SUPPLIED DATA:

####################

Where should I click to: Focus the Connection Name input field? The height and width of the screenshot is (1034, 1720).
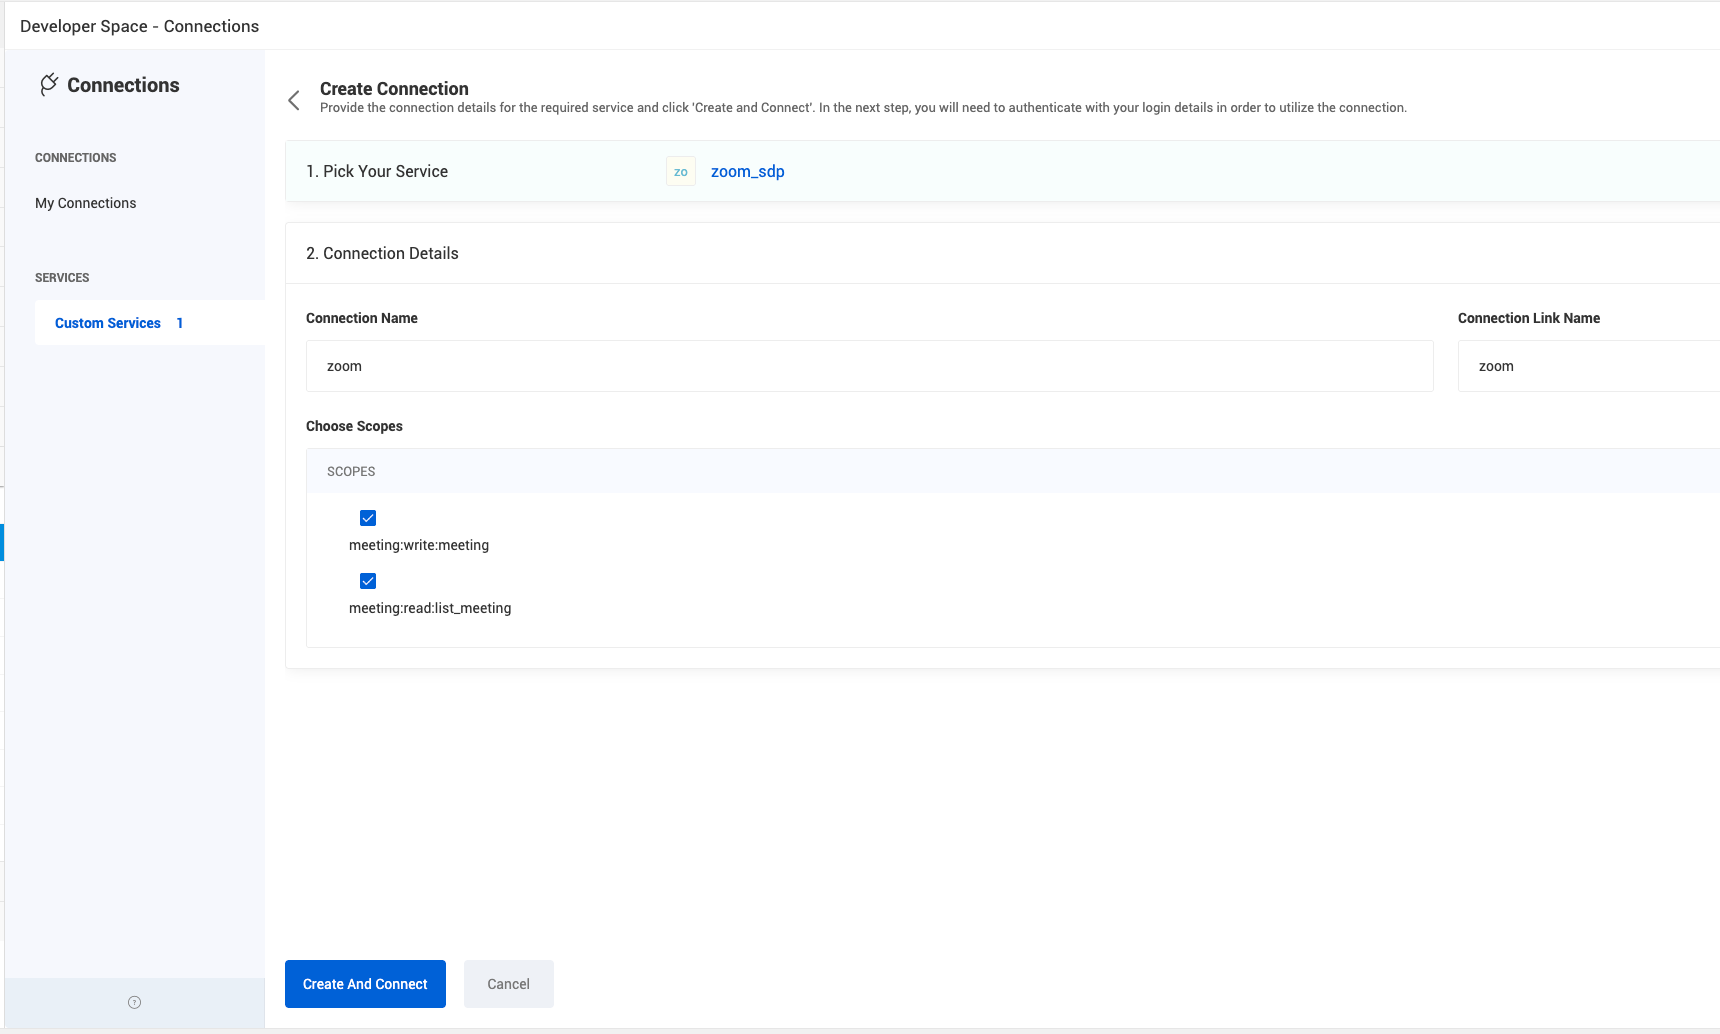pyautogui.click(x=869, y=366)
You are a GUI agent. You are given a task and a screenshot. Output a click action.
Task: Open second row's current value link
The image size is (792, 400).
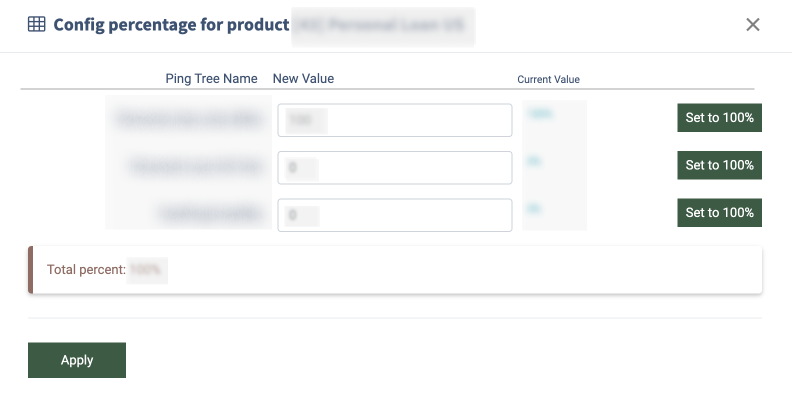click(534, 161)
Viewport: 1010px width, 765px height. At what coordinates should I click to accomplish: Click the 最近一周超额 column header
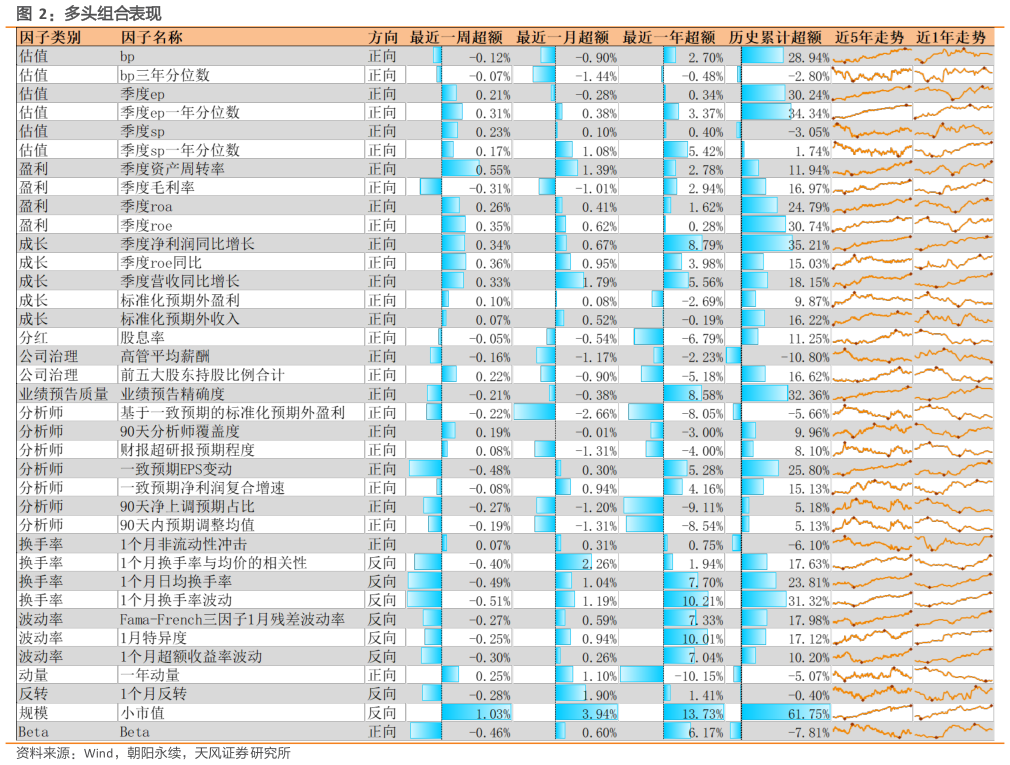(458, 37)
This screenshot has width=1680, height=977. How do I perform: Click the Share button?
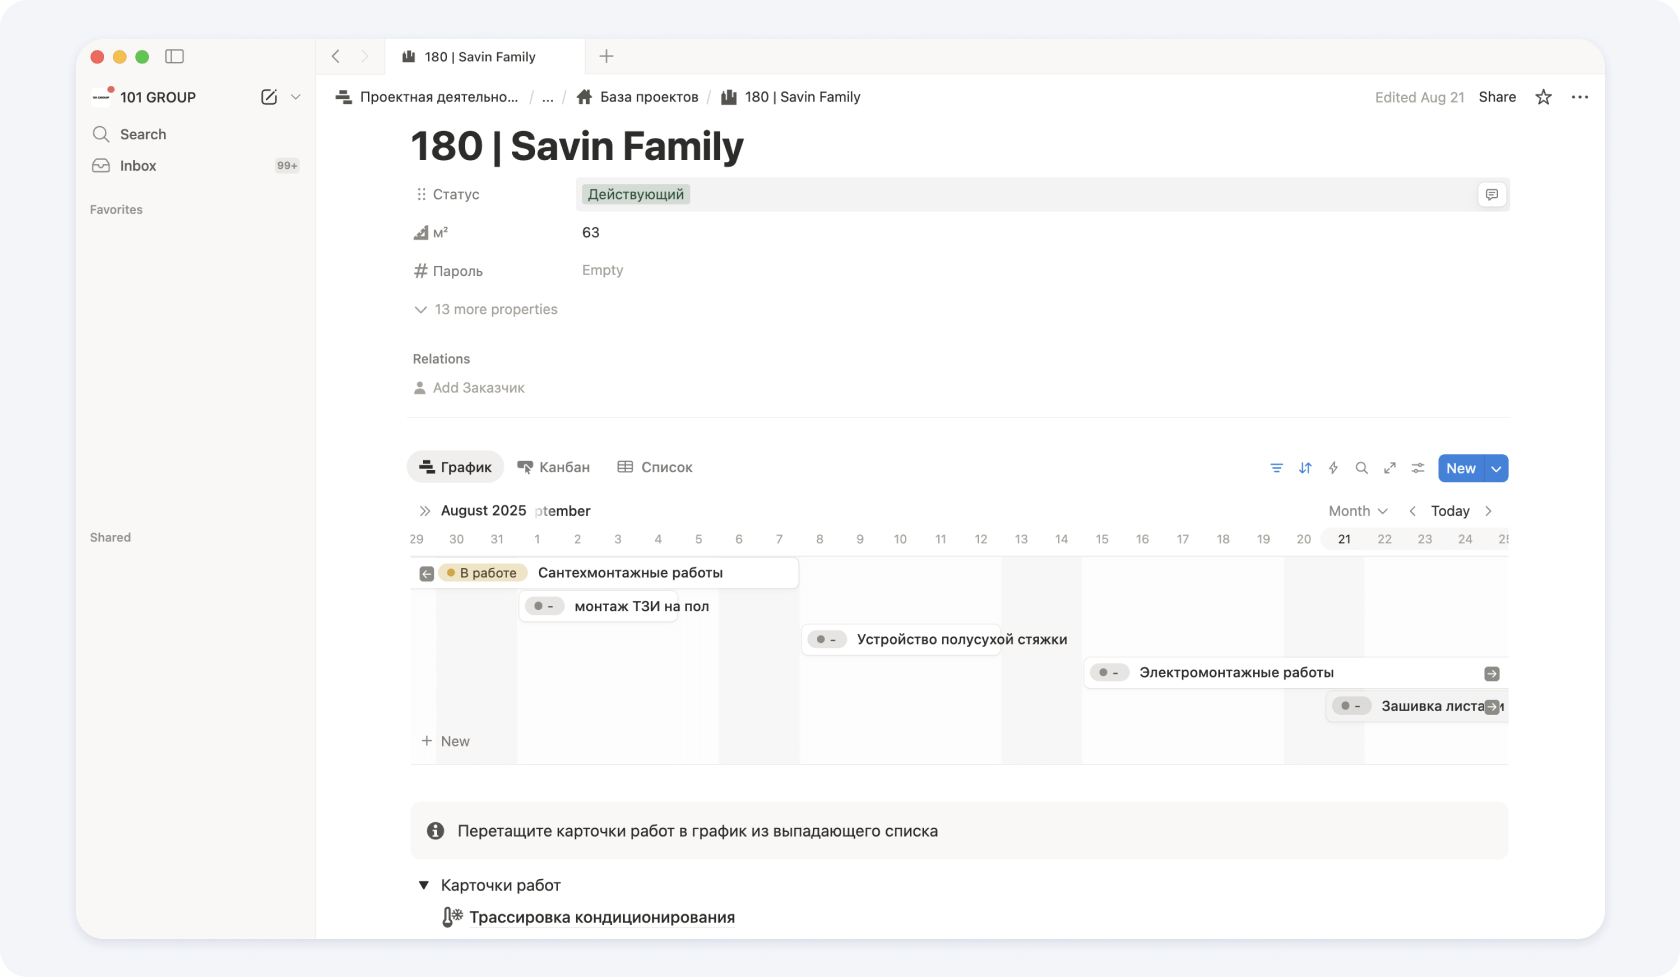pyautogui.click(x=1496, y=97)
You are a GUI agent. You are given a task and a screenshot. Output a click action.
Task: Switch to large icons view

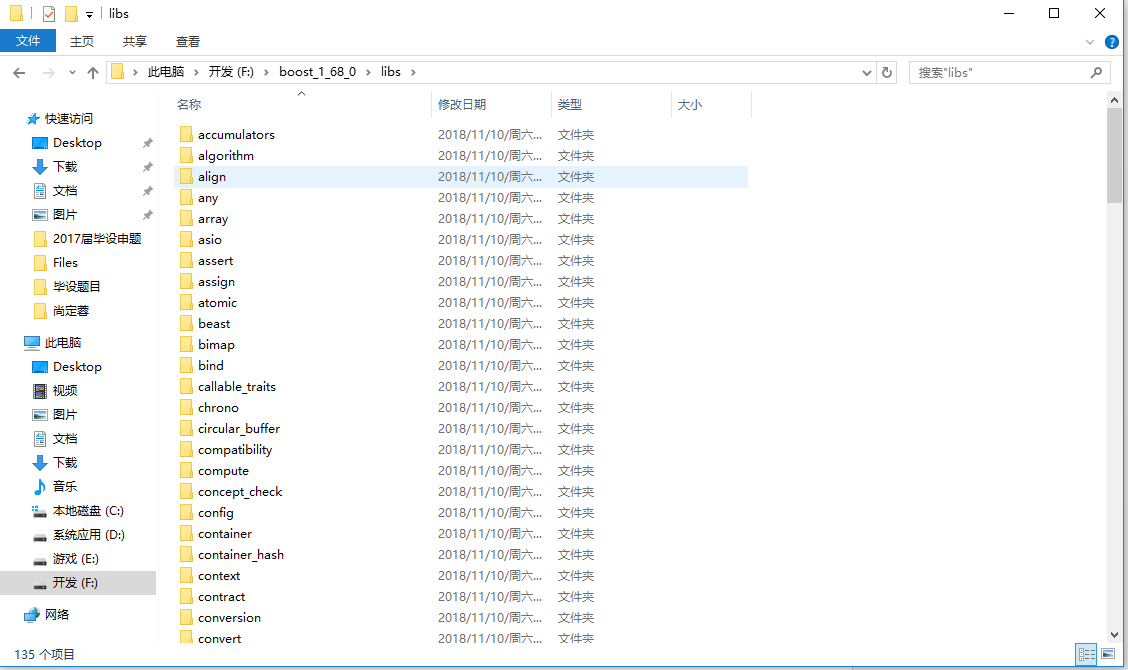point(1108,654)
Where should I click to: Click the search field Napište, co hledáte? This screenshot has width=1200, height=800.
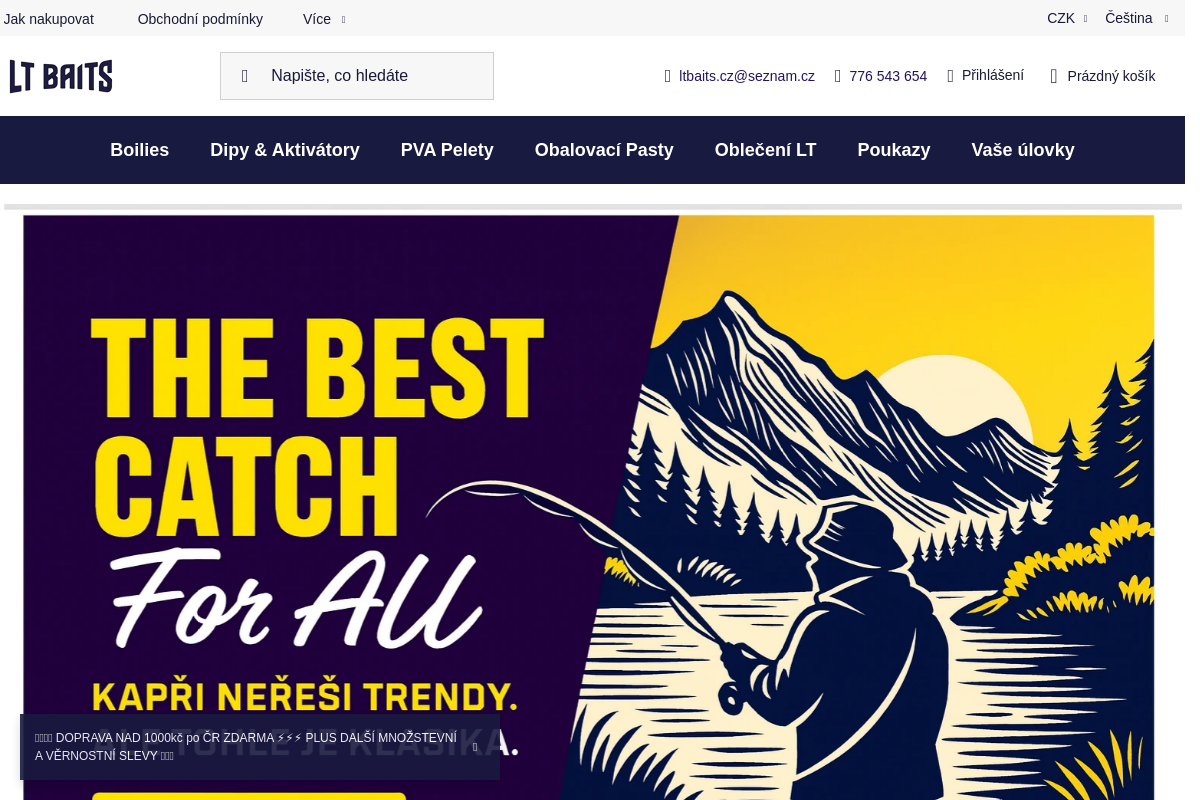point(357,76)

####################

WORK TASK:
Transcribe exactly the lines from the one containing "This screenshot has width=1680, height=977." through the last line of the records above, and nothing else. Leave out the pictures.

RESULT OF THE EXERCISE:
This screenshot has width=1680, height=977. How do I perform: Click the Share button?
pyautogui.click(x=1496, y=97)
You are a GUI agent. You are given a task and a screenshot. Output a click action.
Task: Switch to large icons view

point(1108,654)
Where should I click to: Click the search field Napište, co hledáte? This screenshot has width=1200, height=800.
point(357,76)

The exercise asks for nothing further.